Ovarian neoplasms are categorized into 3 groups: epithelial, sex cord, and germ cells. Dysgerminoma is an ovarian tumor consisting of primitive and undifferentiated germ cells. Most of them are benign lesions and only 3% are malignant (
11). Although dysgerminoma is a chemotherapy-sensitive ovarian tumor, in the case of young women with early stages of dysgerminoma, unilateral salpingo-oophorectomy is recommended as a treatment of choice, particularly in the cases in which fertility is important. But the relapse rate is about 10% to 20% (
11,
12).
Ovarian cancers are often associated with metastasis. They can occur with the direct spread of malignant cells within the abdominal cavity or via lymphatic vessels (
13). Although pleura, liver, bone, lung, and lymph nodes are common sites of distant metastasis, cutaneous metastases are rare in ovarian malignancies (
10). Nowadays the main treatment for advanced stages of dysgerminoma, eg, disease with extra-ovarian spread, is post-operative adjuvant chemotherapy with carboplatin or cisplatin in combination with etoposide and bleomycin (
14).
Patients with skin metastasis are usually those who did not receive postoperative chemotherapy or were resistant to chemotherapy (
8). Recently skin metastases prevalence is increased because of the patient's survival improvements.

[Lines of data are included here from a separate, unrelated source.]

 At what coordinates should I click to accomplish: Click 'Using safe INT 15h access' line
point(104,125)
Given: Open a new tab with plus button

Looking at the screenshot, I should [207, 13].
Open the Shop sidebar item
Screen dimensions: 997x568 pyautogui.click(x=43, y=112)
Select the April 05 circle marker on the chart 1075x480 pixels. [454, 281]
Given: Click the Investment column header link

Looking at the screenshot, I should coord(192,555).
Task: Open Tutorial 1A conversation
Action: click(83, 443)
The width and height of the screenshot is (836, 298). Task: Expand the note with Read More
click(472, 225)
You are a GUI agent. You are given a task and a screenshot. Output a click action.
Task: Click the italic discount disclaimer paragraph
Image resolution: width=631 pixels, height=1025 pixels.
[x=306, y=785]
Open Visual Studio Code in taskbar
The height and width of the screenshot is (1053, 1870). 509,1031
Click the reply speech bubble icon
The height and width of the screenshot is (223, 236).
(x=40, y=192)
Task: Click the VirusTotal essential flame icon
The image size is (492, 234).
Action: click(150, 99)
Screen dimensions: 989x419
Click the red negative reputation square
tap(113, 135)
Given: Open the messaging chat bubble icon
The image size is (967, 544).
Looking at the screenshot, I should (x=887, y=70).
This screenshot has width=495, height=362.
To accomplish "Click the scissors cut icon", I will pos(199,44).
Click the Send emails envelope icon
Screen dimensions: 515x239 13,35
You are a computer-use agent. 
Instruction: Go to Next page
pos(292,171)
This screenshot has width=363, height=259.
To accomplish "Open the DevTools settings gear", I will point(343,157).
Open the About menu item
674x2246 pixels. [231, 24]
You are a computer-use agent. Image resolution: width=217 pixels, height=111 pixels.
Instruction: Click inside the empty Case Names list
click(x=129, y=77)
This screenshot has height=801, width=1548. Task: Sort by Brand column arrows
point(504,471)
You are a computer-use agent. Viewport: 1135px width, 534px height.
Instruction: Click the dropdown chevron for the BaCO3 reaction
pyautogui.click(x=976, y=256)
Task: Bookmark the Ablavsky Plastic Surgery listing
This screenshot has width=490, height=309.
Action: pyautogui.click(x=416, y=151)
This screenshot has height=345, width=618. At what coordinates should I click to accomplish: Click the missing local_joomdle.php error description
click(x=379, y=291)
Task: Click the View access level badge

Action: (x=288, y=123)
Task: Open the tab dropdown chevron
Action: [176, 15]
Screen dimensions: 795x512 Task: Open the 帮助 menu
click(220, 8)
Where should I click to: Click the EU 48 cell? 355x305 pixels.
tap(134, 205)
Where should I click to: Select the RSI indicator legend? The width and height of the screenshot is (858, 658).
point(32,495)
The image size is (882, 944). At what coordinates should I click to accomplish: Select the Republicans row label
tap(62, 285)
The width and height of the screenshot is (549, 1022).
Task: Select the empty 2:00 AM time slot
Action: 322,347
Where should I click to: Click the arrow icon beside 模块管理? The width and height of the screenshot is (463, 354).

Cutaneous metastases have 2 subtypes: Umbilical metastases -also known as Sister Joseph nodules (SJNs) - which are related to peritoneal metastases and indicate a more advanced tumor; however it can be the first manifestation of the tumor in some patients (
13) and the other type is non-SJN, which usually occurs in surgical sites and the most common place is the abdominal wall (
13,
15). One of the prone places is surgical incision especially laparoscopic ports (
13,
16). Tumor cells are extended by direct implantation or via hematogenous pathways through surgery or injury by taking advantage of wound healing processes that precipitate tumor growth. Also, they can spread to lymph node vicinities after lymphadenopathy (
8).
In this case presentation, we reported a rare case of incisional skin metastasis in ovarian dysgerminoma. Our patient had undergone unilateral oophorectomy without receiving chemotherapy and scar incision recurrence in our patient might be due to not taking the adjuvant chemotherapy.
3.1. Conclusions
Despite the low risk of malignancy in dysgerminoma, follow-up evaluation is of great importance particularly in the cases who had not received chemotherapy. Local recurrence and metastases (even in the surgical site skin) are the points to be considered. Therefore, the clinician must examine the site of surgery in patients with history of malignancy and MRI can be utilized in the characterization of the skin lesions in these patients.